Çocuğu ölen günlerce onun kabrine gider taşına toprağına sarılır, göz yaşı döker. Ona sağlığında göstermediği sevgi ve şefkati gösterir ama bir müddet sonra gönlü artık soğumaya başlar. Çünkü ölü olana duyulan sevgi daimi olamaz. Kalbi ölmüş kişilere duyulan sevginin de devamı yoktur. O halde sen de bundan ibret al gönlünü diri olanlara bağla. (5/132)

CEVHER BEYİTLER

61-62

Ölüm kendi renginde:

Merg her yek ey püser hem-reng-i ost

Pîş-i düşmen düşmen ü ber-dost dost 3/3461

Ey ölüm aynası! Sen ne tuhaf bukalemunsun. Kimin yüzüne baksan onun rengini alırsın. İyiye iyi, çirkine çirkin görünürsün.
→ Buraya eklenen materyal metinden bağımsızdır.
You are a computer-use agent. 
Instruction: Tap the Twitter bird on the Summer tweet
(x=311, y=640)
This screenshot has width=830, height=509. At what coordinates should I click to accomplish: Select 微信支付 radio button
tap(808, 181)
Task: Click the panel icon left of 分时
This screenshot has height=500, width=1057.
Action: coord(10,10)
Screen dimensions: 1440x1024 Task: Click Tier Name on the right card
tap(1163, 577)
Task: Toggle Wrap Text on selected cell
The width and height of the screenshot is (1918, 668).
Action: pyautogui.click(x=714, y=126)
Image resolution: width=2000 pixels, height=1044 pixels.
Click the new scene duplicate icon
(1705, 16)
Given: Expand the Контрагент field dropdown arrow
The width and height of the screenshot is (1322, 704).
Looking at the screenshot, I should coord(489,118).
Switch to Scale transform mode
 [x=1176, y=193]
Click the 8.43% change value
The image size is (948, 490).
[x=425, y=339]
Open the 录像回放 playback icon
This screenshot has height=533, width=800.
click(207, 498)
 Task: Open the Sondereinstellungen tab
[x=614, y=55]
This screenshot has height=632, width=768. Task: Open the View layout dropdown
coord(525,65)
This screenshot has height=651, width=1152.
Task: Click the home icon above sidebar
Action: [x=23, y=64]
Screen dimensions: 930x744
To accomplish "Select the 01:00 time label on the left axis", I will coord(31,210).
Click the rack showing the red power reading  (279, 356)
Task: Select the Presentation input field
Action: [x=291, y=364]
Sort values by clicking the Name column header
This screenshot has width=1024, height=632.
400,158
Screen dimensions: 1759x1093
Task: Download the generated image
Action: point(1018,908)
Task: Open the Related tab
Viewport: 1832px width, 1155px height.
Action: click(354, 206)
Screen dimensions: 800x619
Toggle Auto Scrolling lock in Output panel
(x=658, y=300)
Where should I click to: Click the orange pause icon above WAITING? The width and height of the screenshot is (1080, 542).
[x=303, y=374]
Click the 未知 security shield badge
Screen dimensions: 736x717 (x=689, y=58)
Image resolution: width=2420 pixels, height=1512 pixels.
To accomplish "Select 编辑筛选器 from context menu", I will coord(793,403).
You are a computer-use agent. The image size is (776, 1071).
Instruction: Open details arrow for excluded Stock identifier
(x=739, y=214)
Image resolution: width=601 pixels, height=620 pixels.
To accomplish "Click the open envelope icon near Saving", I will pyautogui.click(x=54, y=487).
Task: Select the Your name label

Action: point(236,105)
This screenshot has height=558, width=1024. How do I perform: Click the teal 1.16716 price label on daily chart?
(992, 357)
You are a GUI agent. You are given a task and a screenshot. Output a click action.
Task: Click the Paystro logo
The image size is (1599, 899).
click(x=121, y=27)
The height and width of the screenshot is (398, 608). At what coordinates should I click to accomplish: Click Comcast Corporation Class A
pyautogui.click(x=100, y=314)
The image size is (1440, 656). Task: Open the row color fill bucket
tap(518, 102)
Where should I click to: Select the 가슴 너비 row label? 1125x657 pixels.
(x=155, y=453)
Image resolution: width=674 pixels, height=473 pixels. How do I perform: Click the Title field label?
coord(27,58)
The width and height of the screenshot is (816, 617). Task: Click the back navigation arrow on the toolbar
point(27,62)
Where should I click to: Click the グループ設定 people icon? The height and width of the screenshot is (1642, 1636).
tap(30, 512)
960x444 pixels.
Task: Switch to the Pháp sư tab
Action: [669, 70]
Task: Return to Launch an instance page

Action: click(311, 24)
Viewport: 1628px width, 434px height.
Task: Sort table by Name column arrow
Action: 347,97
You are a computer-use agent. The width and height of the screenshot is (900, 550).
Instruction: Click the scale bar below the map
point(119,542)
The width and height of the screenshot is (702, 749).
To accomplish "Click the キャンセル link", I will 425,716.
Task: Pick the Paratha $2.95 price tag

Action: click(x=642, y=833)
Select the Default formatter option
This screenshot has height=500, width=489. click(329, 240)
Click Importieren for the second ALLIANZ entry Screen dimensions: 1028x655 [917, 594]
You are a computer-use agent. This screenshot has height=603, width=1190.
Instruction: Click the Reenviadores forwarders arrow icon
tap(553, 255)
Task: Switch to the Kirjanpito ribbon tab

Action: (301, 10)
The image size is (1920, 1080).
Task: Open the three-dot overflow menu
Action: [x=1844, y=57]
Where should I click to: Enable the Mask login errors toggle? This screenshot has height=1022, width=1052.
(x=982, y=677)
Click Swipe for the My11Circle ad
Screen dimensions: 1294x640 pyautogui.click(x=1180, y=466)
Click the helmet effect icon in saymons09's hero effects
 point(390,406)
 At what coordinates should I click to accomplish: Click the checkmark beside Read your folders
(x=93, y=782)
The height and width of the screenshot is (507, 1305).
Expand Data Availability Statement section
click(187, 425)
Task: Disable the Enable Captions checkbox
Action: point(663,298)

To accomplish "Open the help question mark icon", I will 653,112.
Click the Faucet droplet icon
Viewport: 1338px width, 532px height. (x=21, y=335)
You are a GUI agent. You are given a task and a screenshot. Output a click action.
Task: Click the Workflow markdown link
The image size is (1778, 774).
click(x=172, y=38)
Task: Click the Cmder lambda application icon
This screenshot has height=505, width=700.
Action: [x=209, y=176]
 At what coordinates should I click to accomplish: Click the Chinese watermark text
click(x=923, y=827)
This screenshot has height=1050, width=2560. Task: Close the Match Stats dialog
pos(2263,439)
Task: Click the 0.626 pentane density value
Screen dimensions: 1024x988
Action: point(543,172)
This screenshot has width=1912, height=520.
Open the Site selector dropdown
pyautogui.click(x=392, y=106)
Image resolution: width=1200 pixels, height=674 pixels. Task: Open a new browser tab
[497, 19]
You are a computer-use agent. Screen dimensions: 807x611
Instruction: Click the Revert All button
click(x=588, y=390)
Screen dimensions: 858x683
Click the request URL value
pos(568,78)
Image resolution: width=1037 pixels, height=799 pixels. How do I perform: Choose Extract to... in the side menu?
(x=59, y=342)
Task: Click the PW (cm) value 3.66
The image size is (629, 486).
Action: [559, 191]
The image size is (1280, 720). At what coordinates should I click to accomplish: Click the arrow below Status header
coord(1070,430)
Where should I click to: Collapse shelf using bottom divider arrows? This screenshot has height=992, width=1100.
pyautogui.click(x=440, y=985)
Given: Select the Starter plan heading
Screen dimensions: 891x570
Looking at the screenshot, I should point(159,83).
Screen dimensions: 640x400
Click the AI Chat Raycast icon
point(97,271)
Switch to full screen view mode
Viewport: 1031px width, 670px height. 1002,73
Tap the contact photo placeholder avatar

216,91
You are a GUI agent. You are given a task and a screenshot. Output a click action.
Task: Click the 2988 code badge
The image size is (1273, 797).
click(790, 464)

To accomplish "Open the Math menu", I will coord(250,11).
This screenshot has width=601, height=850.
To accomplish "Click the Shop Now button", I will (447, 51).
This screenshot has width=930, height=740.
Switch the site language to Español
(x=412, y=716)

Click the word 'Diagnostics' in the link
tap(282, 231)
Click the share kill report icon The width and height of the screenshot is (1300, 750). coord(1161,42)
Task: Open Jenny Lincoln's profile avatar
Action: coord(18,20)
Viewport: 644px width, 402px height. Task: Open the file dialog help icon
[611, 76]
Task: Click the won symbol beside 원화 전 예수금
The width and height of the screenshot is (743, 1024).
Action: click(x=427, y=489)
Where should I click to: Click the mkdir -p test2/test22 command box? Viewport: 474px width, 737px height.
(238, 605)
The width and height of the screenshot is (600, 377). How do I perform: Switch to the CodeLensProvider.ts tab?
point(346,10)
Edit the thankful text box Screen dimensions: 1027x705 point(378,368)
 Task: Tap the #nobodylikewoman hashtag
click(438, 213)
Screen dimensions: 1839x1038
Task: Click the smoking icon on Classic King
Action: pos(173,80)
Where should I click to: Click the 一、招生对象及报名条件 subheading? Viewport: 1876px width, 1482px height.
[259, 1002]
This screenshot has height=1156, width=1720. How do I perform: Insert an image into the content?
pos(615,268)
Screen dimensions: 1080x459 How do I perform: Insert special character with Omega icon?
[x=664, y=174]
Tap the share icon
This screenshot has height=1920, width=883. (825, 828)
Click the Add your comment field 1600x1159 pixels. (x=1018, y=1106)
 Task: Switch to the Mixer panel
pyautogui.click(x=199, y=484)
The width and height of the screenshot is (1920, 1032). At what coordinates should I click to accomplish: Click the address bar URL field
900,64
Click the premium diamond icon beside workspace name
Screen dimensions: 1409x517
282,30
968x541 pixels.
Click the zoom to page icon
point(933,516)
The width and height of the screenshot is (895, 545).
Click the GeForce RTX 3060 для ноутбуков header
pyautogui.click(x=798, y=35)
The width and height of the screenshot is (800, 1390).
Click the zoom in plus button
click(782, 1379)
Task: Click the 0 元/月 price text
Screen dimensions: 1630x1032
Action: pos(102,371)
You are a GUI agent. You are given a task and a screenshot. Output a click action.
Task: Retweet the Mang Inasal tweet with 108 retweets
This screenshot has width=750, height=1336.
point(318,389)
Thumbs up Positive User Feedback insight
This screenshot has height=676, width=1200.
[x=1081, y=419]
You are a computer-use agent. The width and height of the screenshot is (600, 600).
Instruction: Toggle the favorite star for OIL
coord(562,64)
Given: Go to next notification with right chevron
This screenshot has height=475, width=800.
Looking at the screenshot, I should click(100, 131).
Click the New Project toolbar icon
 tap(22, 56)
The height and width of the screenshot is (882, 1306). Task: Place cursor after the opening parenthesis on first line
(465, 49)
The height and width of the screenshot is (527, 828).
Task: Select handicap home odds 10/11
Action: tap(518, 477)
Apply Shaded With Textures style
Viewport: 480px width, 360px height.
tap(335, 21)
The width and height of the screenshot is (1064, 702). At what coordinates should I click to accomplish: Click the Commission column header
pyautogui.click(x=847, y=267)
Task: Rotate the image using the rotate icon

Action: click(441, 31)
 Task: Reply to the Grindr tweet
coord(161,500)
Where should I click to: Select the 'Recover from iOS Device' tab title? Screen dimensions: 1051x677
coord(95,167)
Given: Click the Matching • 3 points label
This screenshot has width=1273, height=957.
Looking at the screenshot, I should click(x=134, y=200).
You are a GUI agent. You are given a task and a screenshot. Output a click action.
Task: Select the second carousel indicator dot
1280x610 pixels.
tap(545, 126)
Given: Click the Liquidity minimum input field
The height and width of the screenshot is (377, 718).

Dostuna dostsun, düşmanına düşman. Bunun sebebi nedir? diye sordum da

Hz. Mevlânâ’dan şu cevabı aldım:

An ki mî-türsî zi-merg ender-firar

An zi-hod tersânî ey can hûşdâr 3/3463

A ölümden korkan! Aslında ölümün rengi yoktur, onda gördüğün çirkinlik kendi çirkinliğin. Lakin bu çirkinlik de kendi eserin. Üstündeki kirli paçavrayı kendin eğirip kendin diktin, yüzündeki gözündeki karaları yine kendin çaldın. Şimdi hayat perdesi aradan kalktı ve ölüm aynasında kendi gerçek kimliğinle yüz yüze geldin. Seni bu kara yüzünle,bu düşkün halinle cennete kabul etmezler. İşte seni korkutan ölümün bu gerçekleri haykıran dili. O halde layıkı o ki sen ölümden değil kendinden kork!

63

Mezar arkadaşın kim:

Bil vefâdârın olur ancak amel

Lahdi eyler ol senin ile mahal 5/1055

Ey mezar yolcusu! Hayattayken dostlarının çokluğuyla övünürdün. O uzun yol boyunca dostlarını nerelerde yitirdin! Son arkadaşların da sana mezar kapısında sırtlarını döndüler. Şimdi yanıbaşında seninle aynı toprağa baş koyan tek bir yoldaşın kaldı:amelin. Eğer bu yoldaş kötüyse vay haline! Yok iyiyse sana müjdeler olsun. O seni hesap gününde avukatın ve şahidin, sırat köprüsünde de bineğindir. O halde mezara böyle bir arkadaşla girmeye çalış.

64

Ölüye âşık olma:

Mürde üzre aşk olmaz pâyidâr

Hayy u kayyum üzre aşkı eyle kâr 5/3281

A şaşkın âşık! âşık olmak için bula bula ölüleri mi buldun. Bu dünyaya ait her ne sevdinse bil ki hakikatte o ölüdür. Madem ki gül daha elini uzatmadan soluyor ve gül yüzler çok geçmeden çarşaf bezine dönüyor… Böyle avucundan kayıp giden güzelliği güzellik deme sen. Ancak diri olan sevilmeye layıktır. Çirkin diri güzel ölüden evladır. O halde sevmek için kendine ölmeyecek ve solmayacak bir sevgili bul, aşkını ona hasret.